─── 本文 ───

伽 草 子

<とぎそうし>
団塊の世代が綴る随感録

“熱い言葉”にオブジェクション

2014年12月30日 | エッセー

  『(日めくり)まいにち、修造!』がバカ売れだそうで、カレンダー部門でトップセールスを記録している。松岡ワールドの“熱い言葉”が31回、日毎に飛び込んでくる趣向だ(月毎に繰り返し)。
「わがままでなく、あるがままに」
 ふむ、パクリのようでもあるが、単に韻を踏んだだけでもあるような……。
「崖っぷち、だーい好き」
 自著に「崖っぷちありがとう! 最高だ!」というのもある。ポジティブシンキングの典型か。
「後ろを見るな!前も見るな!今を見ろ!」
 なんとなく解るが、前も見ちゃいけないとなるとなんだか舌が滑ったようで……。
「自分を持ちたいなら、サバになれ!」
 修造ワーディングの極致であろうが、ほとんど理解を超えている。
 このカレンダー以外でいくつか“熱い言葉”を拾ってみると、
「よーし、絶対に勝つ。勝ったらケーキだ!」
 これ以上ないほどシンプルで、景気(失礼)づけにはもってこいかも。
「今日からおまえは富士山だ!」
「上海見てみろ。上海になってみろ!」
 凡愚には外国語に等しい。禅問答の沙門でも面壁8年ぐらいでは答えが出まい。と、こんな具合で、すげぇー格言王の登場である。たいがいあとさきのコンテクストがなくても成立するのが格言・箴言であろうが、御金言の来由を仔細に訊かねば“サバ”や“上海”が何のメトニミーなのかとんと困じ果ててしまう。あるいは、ひょっとしてそのものなのか。だとすれば、新しい宗教でもお始めになったのかもしれない。

───

> _課題の指示_
a - “熱い言葉”の随筆から、「修造ワーディングの極致であろうが、ほとんど理解を超えている。」と「始めになったのかもしれない。」の間の部分を、両端の語句も含めて一字一句そのまま繰り返してください。
b - “熱い言葉”の随筆について、次の問いに答えてください。
(i) 日めくりカレンダーでは“熱い言葉”が何回、日毎に出てくるか。
(ii) 筆者が「修造ワーディングの極致」と評した言葉は何か。
(iii) この随筆の日付はいつか。
c - “熱い言葉”の随筆を、最後の文の後から書き進めてください。
次に示す一覧は、“熱い言葉”の随筆とは関係のない資料です。

─── 提供資料 ───

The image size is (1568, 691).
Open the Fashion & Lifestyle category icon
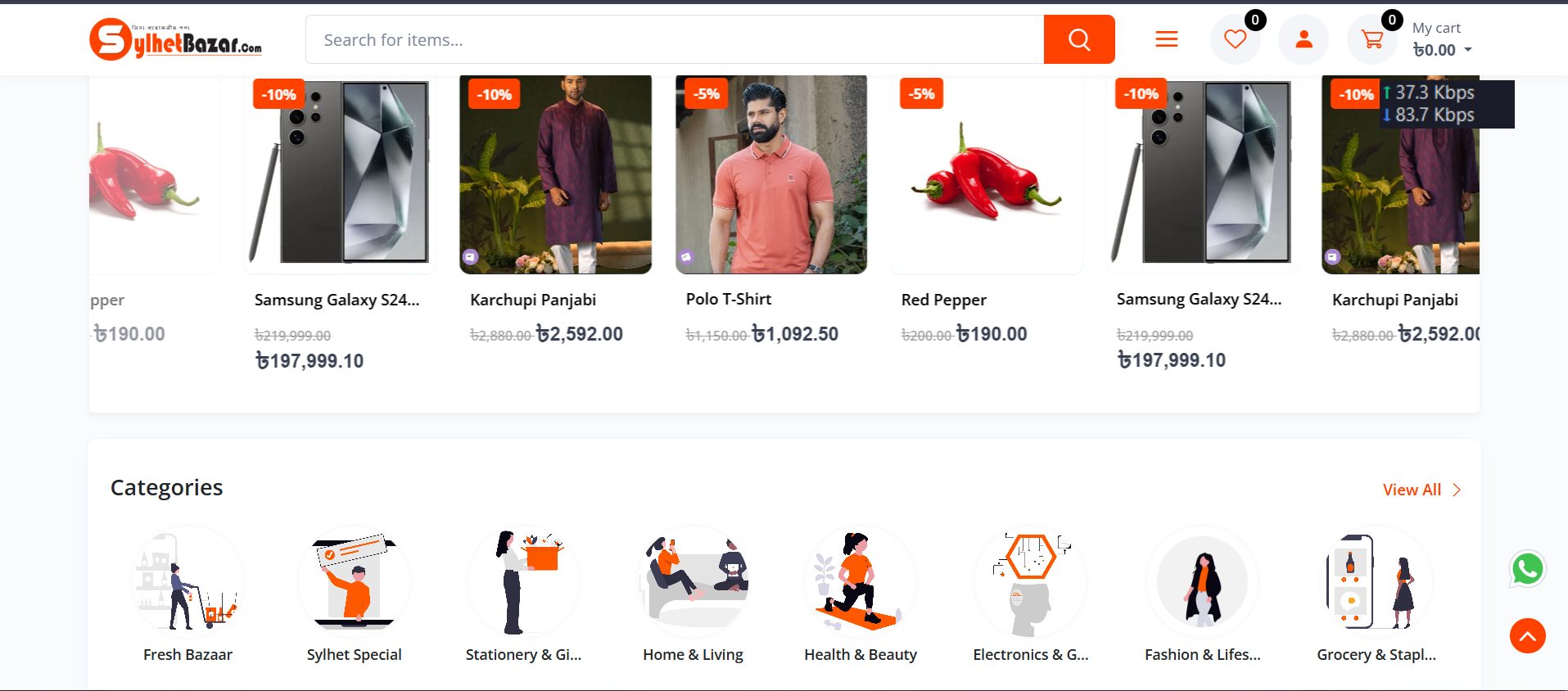[x=1202, y=582]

───

> _課題の解答_
a -
修造ワーディングの極致であろうが、ほとんど理解を超えている。
 このカレンダー以外でいくつか“熱い言葉”を拾ってみると、
「よーし、絶対に勝つ。勝ったらケーキだ!」
 これ以上ないほどシンプルで、景気(失礼)づけにはもってこいかも。
「今日からおまえは富士山だ!」
「上海見てみろ。上海になってみろ!」
 凡愚には外国語に等しい。禅問答の沙門でも面壁8年ぐらいでは答えが出まい。と、こんな具合で、すげぇー格言王の登場である。たいがいあとさきのコンテクストがなくても成立するのが格言・箴言であろうが、御金言の来由を仔細に訊かねば“サバ”や“上海”が何のメトニミーなのかとんと困じ果ててしまう。あるいは、ひょっとしてそのものなのか。だとすれば、新しい宗教でもお始めになったのかもしれない。

b -
(i) 31回
(ii) 「自分を持ちたいなら、サバになれ!」
(iii) 2014年12月30日

c -
 ともあれ、自らをインスパイアーするために発してきた言葉を集めたのだそうだ。一括りにすれば、ポジティブシンキングであろう。なぜ受けるのか。洒落っ気であろうか。いや、ニーズがなければヒットはしない。3.11以降際立った世相を蔽う暗雲、ついついマイナス思考へ誘(イザナ)う世情が超ポジティブな“熱い言葉”に快哉を送っているのではないか。とてもその逆は考えられない。近年隆盛の癒やし系とポジティブシンキング。両極のようでいて、同根のような気がしてならない。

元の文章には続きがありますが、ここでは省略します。